_Short exercise A_. Arrange the lines of the rows as a Markdown table with the columns "Number" and "Line", covering only the lines between the one holding "1024x543 pixels." and the one holding "click(x=1688, y=41)", inclusive. Omit blank lines and number each remaining line in order.

_Passage_.
********

Successive Projections Algorithm (SPA)

SPA is a forward-selection algorithm designed to minimize multicollinearity among variables by leveraging vector projection operations. It starts by selecting the spectral variable (band) with the largest norm. In each subsequent step, the algorithm projects all remaining bands onto the orthogonal complement of the subspace spanned by the already-selected bands [21]. The band with the maximum projection value (i.e., the largest amount of novel information) is then added to the feature set. The projection operation is defined as:

$$\mathrm{P}{\mathrm{x}}_{\mathrm{j}}={\mathrm{x}}_{\mathrm{j}}-{\mathrm{X}}_{\mathrm{s}}({\mathrm{X}}_{\mathrm{s}}^{\mathrm{T}}{\mathrm{X}}_{\mathrm{s}}{)}^{-1}{\mathrm{X}}_{\mathrm{s}}^{\mathrm{T}}{\mathrm{x}}_{\mathrm{j}}$$

(3)

where ${\mathrm{x}}_{\mathrm{j}}$ is the vector of the $\mathrm{j}$-th remaining band, ${\mathrm{X}}_{\mathrm{s}}$ is the matrix of already-selected bands, and $\mathrm{P}{\mathrm{x}}_{\mathrm{j}}$ is the projection residual. SPA iterates until a predefined number of bands are selected, effectively constructing a set of variables with minimal redundancy.

(3)

Random Frog (RF)

The RF algorithm is a global search method inspired by reversible-jump Markov Chain Monte Carlo (MCMC), which effectively explores the feature space to avoid local optima [22]. It works by iteratively generating and evaluating candidate band subsets. The basic procedure involves generating a new subset S′ through random operations such as replacing, adding, or removing spectral bands. The subset is accepted based on a performance metric. The acceptance probability is given by:

$$\mathrm{P}\left(\mathrm{a}\mathrm{c}\mathrm{c}\mathrm{e}\mathrm{p}\mathrm{t}\right)=\min \left(1,\exp \left(-{\displaystyle \frac{\mathrm{E}\left({\mathrm{S}}^{\prime }\right)-\mathrm{E}\left(\mathrm{S}\right)}{\mathrm{T}}}\right)\right)$$

(4)

********

_Materials provided_.

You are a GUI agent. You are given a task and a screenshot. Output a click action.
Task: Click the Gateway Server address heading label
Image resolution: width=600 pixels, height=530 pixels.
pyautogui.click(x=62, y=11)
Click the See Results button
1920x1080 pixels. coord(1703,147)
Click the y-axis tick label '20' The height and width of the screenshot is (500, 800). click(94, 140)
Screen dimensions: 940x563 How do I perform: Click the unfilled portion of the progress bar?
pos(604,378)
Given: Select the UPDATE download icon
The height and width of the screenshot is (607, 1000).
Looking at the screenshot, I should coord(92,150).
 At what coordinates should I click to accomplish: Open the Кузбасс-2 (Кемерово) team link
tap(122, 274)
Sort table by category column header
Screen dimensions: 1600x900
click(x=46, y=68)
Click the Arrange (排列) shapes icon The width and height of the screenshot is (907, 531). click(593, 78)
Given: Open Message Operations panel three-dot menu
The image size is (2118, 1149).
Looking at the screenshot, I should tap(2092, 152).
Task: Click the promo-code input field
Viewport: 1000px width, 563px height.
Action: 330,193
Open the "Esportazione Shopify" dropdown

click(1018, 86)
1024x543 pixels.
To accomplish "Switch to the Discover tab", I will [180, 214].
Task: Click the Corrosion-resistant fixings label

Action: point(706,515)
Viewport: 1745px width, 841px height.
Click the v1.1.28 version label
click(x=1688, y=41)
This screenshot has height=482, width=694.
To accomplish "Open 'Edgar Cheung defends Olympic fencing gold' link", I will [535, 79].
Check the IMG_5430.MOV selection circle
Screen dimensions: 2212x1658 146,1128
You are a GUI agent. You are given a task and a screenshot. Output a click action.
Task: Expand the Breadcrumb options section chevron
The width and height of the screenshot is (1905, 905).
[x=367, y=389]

********

_Short exercise B_. Return the full passage on band-selection algorithms verbatim.

_Response A_.
| Number | Line |
|---|---|
| 1 | 1024x543 pixels. |
| 2 | To accomplish "Switch to the Discover tab", I will [180, 214]. |
| 3 | Task: Click the Corrosion-resistant fixings label |
| 4 | Action: point(706,515) |
| 5 | Viewport: 1745px width, 841px height. |
| 6 | Click the v1.1.28 version label |
| 7 | click(x=1688, y=41) |

_Response B_.
Successive Projections Algorithm (SPA)

SPA is a forward-selection algorithm designed to minimize multicollinearity among variables by leveraging vector projection operations. It starts by selecting the spectral variable (band) with the largest norm. In each subsequent step, the algorithm projects all remaining bands onto the orthogonal complement of the subspace spanned by the already-selected bands [21]. The band with the maximum projection value (i.e., the largest amount of novel information) is then added to the feature set. The projection operation is defined as:

$$\mathrm{P}{\mathrm{x}}_{\mathrm{j}}={\mathrm{x}}_{\mathrm{j}}-{\mathrm{X}}_{\mathrm{s}}({\mathrm{X}}_{\mathrm{s}}^{\mathrm{T}}{\mathrm{X}}_{\mathrm{s}}{)}^{-1}{\mathrm{X}}_{\mathrm{s}}^{\mathrm{T}}{\mathrm{x}}_{\mathrm{j}}$$

(3)

where ${\mathrm{x}}_{\mathrm{j}}$ is the vector of the $\mathrm{j}$-th remaining band, ${\mathrm{X}}_{\mathrm{s}}$ is the matrix of already-selected bands, and $\mathrm{P}{\mathrm{x}}_{\mathrm{j}}$ is the projection residual. SPA iterates until a predefined number of bands are selected, effectively constructing a set of variables with minimal redundancy.

(3)

Random Frog (RF)

The RF algorithm is a global search method inspired by reversible-jump Markov Chain Monte Carlo (MCMC), which effectively explores the feature space to avoid local optima [22]. It works by iteratively generating and evaluating candidate band subsets. The basic procedure involves generating a new subset S′ through random operations such as replacing, adding, or removing spectral bands. The subset is accepted based on a performance metric. The acceptance probability is given by:

$$\mathrm{P}\left(\mathrm{a}\mathrm{c}\mathrm{c}\mathrm{e}\mathrm{p}\mathrm{t}\right)=\min \left(1,\exp \left(-{\displaystyle \frac{\mathrm{E}\left({\mathrm{S}}^{\prime }\right)-\mathrm{E}\left(\mathrm{S}\right)}{\mathrm{T}}}\right)\right)$$

(4)